JSON.stringify({ id: 922337203685477580n }) // '{"id":"922337203685477580"}'

Note that this converts the value to a string in the JSON output, which the receiving system needs to handle accordingly. Also, modifying a built-in prototype like BigInt.prototype is generally discouraged in production code. A custom replacer function passed to JSON.stringify() is a safer alternative:

const data = { id: 922337203685477580n }

JSON.stringify(data, (key, value) =>
  typeof value === "bigint" ? value.toString() : value
) // '{"id":"922337203685477580"}'

The Bottom Line

BigInt vs Number in JavaScript isn’t really a competition — they serve different purposes. Use Number for everything it handles well, which is most things. Reach for BigInt specifically when you’re working with integers that can exceed 2⁵³ − 1 and where correctness is non-negotiable. That’s a narrow but important category, and BigInt handles it exactly right.

FAQs

BigInt is supported in all modern browsers, including Chrome, Firefox, Safari, and Edge. However, Internet Explorer does not support it. If you need to target IE, you will need to keep values as strings or use a large-number library instead of relying on native BigInt.

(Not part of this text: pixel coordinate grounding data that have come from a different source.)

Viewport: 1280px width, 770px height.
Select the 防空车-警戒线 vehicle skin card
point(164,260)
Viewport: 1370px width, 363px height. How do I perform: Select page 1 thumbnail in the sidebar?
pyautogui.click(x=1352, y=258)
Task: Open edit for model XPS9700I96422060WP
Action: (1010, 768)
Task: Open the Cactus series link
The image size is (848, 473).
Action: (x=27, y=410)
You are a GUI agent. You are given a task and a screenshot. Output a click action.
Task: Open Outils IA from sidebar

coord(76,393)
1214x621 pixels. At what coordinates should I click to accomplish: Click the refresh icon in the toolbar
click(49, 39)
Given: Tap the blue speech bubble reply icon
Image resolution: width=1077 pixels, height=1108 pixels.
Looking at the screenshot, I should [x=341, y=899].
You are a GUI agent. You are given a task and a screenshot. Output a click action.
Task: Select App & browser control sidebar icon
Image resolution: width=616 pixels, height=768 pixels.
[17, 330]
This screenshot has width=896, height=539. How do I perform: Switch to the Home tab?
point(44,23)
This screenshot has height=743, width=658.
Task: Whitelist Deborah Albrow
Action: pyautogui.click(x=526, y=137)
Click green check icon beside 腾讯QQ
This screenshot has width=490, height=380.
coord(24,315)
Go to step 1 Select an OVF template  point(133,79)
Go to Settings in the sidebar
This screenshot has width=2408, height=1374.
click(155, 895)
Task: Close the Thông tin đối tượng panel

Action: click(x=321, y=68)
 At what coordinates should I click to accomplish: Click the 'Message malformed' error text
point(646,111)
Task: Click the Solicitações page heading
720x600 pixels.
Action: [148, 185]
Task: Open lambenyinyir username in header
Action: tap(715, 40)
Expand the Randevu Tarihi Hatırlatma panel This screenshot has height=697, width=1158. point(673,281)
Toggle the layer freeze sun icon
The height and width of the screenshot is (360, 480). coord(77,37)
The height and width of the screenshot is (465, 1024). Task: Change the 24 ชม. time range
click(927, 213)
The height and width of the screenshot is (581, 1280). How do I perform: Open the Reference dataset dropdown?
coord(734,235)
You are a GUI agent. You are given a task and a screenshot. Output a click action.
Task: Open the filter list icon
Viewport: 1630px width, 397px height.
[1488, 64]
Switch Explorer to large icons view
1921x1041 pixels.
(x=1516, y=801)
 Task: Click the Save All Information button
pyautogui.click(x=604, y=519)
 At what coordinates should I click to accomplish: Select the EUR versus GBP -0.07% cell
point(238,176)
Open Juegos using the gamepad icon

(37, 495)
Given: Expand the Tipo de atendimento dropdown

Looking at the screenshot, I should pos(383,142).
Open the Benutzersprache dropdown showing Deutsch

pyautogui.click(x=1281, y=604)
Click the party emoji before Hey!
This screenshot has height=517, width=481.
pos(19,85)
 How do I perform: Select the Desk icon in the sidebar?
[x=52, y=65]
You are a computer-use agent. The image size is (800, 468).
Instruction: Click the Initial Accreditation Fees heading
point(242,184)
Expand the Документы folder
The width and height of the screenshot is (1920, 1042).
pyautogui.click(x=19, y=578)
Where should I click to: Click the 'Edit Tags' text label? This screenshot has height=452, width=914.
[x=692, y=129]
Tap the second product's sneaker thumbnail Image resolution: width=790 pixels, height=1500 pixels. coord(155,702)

Yes. You can compare BigInt values with other BigInts using standard comparison operators like less than, greater than, and triple equals. You can also use loose equality to compare a BigInt with a Number, so 10n == 10 returns true, but 10n === 10 returns false because they are different types.

Yes. BigInt operations are generally slower than Number operations because they use arbitrary-precision arithmetic rather than fixed-size hardware instructions. For most applications the difference is negligible, but in performance-critical loops or hot paths, you should benchmark and prefer Number when values stay within the safe integer range.

Use the Number constructor, like Number(100n), which returns 100. Be cautious with large values though. If the BigInt exceeds Number.MAX_SAFE_INTEGER, the conversion will lose precision silently. Always check whether the value fits within the safe range before converting.